全長 50cm
90年代になってようやく和名がつき、一般に知られるようになったヒレオビウツボ。
とんでもなく珍しいわけでも、極端に深いところ、浅いところにいるわけでもないのに、どうしてそれまで知られていなかったのか。
実はこのヒレオビちゃん、とってもシャイなのだ。
おまけにわりと小さなウツボだから、長い間人目につかなかったらしい。
水納島で見かけるのは砂地の根で、物陰のような暗いところから、冒頭の写真のようにひっそりと顔を出している。
ただし、おっ、ヒレオビウツボだ、と思ってゲストにご覧いただこうとすると、スーッと引っ込んでしまう。
そのためゲストが覗き込んだ頃には、せいぜい↑これくらい顔を出してくれているのが関の山、ということが多い。
そんなウツボだから、ゲストの記憶に残ることはほとんどないといっていい。
ただ、いつもは控えめな顔つきをしているヒレオビウツボなのに、どういうわけかとてつもなく凶相になっていたことがあった。
さすがウツボの仲間、やる時はやるのだ。
この時はなにやら深呼吸を何度も繰り返していて、これは咽喉を膨らませている状態。
咽喉を閉じると……
どっちの顔も、普段の表情に比べるとかなりの印象派。
その口、いったいどこまで開くんでしょう??
いやはや、こんな顔に出会ったら、どんなに忘れっぽい方でもさすがに記憶にとどめてくださることだろう。

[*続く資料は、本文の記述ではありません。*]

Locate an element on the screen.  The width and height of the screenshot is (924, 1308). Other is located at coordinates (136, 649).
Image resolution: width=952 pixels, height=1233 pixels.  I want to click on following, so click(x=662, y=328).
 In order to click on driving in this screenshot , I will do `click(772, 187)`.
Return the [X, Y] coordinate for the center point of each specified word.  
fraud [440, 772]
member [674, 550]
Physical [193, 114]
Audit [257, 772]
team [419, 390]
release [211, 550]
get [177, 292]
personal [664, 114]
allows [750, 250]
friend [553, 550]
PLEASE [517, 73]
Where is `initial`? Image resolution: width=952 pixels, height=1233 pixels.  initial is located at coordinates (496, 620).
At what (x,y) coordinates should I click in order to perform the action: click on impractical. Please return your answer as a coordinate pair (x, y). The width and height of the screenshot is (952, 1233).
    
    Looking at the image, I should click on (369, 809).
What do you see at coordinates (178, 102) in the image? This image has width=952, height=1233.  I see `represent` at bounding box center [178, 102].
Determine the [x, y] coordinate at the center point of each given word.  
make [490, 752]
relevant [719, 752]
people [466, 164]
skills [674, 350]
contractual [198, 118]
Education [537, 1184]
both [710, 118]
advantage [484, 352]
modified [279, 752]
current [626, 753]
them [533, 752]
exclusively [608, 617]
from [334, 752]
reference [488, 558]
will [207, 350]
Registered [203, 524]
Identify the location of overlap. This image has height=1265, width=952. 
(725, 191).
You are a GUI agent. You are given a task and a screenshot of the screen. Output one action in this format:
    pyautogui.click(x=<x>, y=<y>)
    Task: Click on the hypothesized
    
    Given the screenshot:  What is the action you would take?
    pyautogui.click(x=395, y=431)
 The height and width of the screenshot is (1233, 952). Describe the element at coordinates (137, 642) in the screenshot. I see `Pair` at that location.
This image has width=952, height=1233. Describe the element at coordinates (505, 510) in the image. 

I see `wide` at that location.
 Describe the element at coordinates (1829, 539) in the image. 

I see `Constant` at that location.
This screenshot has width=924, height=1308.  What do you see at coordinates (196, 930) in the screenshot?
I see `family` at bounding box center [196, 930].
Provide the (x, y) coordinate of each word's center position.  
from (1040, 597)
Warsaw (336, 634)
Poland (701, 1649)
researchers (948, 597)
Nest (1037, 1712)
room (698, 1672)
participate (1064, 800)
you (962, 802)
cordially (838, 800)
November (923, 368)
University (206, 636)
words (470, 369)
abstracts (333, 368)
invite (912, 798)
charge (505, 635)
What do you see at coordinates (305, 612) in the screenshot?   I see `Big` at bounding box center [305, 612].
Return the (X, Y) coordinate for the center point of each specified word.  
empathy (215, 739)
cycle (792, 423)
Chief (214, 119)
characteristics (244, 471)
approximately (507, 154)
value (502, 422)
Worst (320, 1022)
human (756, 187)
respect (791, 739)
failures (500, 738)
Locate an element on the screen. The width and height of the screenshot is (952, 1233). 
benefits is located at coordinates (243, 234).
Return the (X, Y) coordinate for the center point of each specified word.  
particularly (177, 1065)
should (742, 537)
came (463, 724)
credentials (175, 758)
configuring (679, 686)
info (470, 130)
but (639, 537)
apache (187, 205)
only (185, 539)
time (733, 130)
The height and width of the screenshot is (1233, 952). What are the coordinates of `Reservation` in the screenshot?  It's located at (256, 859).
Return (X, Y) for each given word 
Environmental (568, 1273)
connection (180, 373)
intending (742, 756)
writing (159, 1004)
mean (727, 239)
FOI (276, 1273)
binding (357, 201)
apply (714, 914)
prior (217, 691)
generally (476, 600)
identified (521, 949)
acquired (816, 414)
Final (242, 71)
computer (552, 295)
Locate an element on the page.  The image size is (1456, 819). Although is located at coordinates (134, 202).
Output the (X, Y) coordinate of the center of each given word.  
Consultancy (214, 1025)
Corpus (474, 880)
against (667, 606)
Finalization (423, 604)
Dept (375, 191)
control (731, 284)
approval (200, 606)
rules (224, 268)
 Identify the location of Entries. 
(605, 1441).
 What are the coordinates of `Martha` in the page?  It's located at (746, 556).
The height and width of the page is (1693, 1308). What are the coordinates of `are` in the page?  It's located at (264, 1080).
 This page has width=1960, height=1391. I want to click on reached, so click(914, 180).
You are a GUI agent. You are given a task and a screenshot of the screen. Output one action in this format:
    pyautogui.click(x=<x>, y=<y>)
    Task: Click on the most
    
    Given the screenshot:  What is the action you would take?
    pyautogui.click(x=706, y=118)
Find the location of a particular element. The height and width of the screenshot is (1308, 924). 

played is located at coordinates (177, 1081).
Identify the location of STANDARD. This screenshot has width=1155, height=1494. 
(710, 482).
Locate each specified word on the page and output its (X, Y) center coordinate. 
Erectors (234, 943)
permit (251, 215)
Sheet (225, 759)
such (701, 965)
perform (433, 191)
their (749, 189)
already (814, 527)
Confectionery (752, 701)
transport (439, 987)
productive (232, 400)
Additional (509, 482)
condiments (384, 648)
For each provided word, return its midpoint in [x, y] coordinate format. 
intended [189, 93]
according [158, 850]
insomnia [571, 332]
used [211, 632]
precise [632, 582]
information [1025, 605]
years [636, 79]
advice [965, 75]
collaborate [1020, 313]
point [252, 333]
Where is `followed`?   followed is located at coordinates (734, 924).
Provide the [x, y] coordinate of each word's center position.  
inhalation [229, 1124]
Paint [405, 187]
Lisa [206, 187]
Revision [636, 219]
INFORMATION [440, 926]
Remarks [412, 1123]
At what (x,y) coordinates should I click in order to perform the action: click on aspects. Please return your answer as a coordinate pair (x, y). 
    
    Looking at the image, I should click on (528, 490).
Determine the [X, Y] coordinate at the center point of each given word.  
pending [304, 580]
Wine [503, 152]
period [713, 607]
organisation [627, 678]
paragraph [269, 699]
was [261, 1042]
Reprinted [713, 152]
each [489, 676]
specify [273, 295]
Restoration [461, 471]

ヒレオビウツボを見かけるときはたいてい単独でいるけれど、一度だけ仲良く2匹でいるところに出会ったことがある。
ペアでいるときは、メスに対してオスがカッコイイところを見せようと、強気に雄々しく体を露出して……
…いるはずはなく、ペアでいてもやはりいつものように、静かにひっそりしていた。
うん、地味ながらも、このほうがよっぽどヒレオビウツボらしい。
※追記(2021年10月)
そんな引っ込み思案なヒレオビウツボが、珍しく身を乗り出していたことがある。
ヒレオビウツボのくせに、カメラに向かって牙を剥くほどなにやら血気盛んだ。
もっとも、注目するとすぐさまヒュルヒュルヒュルと穴の中に身を隠してしまう…
…かと思いきや、観ていると、
さらに身を乗り出してきた。
いったいぜんたい、その視線の先には何が??
あ。
キンメモドキが群れていた。
ヒレオビウツボのポテンシャルではキンメモドキを素早くゲットなどできそうには思えないのに、思わず身を乗り出すってのは、やっぱり本能的に「血が騒ぐ」ってことなのだろうか。
たしかにこんだけ御馳走が群れていたら、そりゃ舞い上がっちゃうわなぁ…。